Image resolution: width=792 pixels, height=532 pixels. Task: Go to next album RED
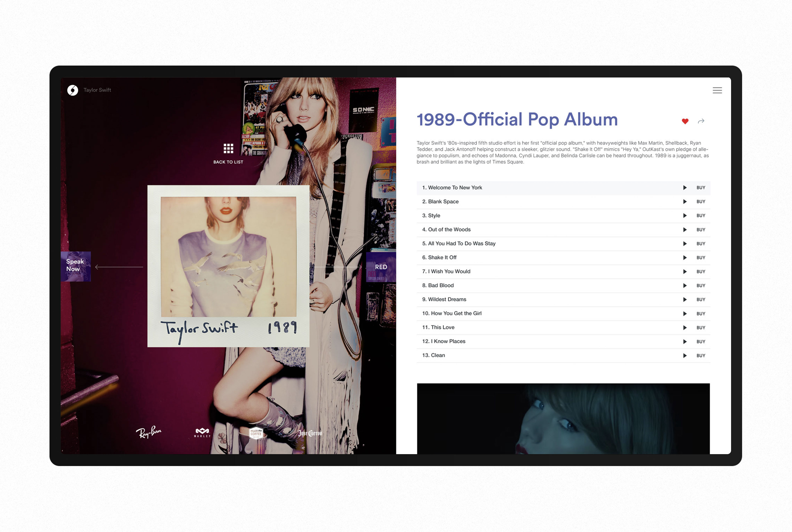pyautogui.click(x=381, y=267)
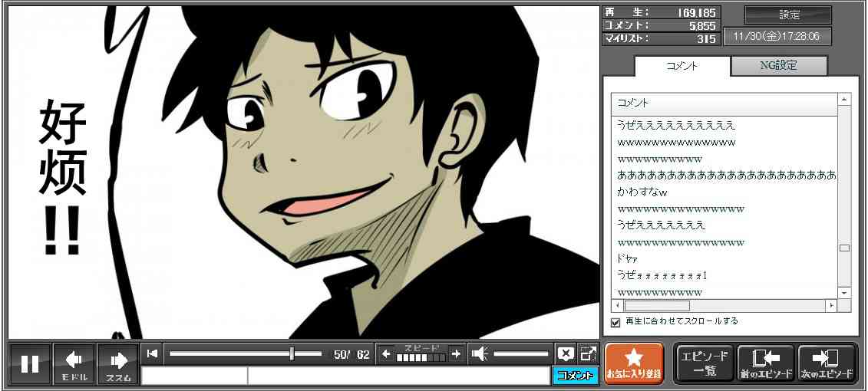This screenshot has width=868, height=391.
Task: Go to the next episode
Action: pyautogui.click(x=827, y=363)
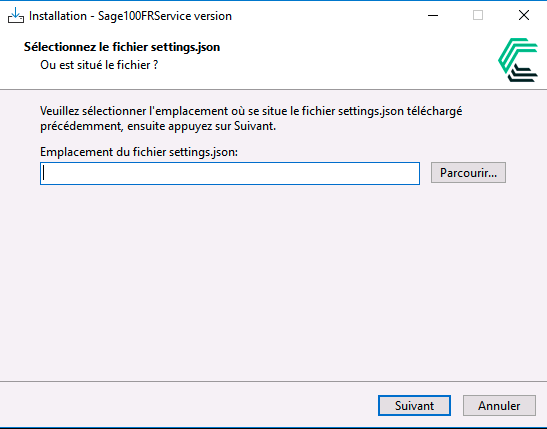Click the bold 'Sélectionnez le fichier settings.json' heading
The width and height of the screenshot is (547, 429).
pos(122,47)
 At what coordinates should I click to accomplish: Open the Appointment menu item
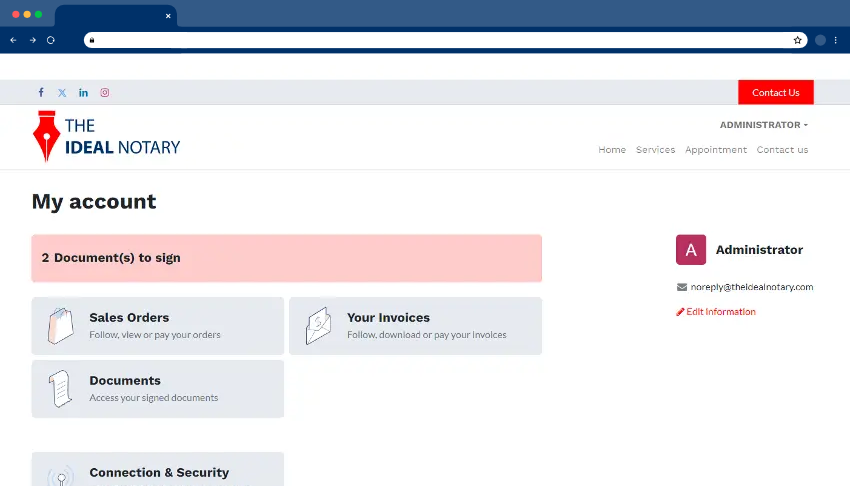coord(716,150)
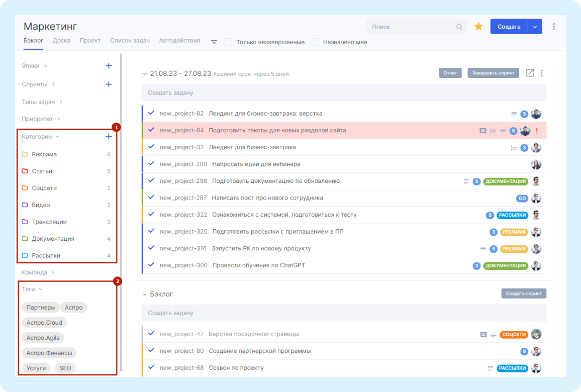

=-=-=-=-=

**YOUR GOAL:** Quote the listing above in full, except for the pictures.

**FINAL ANSWER:**
Image resolution: width=792 pixels, height=532 pixels. Task: Go to next album RED
pyautogui.click(x=381, y=267)
This screenshot has width=868, height=391.
Task: Go to the next episode
Action: pyautogui.click(x=827, y=363)
Click the bold 'Sélectionnez le fichier settings.json' heading
The width and height of the screenshot is (547, 429).
pos(122,47)
 At what coordinates should I click to accomplish: Open the Appointment menu item
coord(716,150)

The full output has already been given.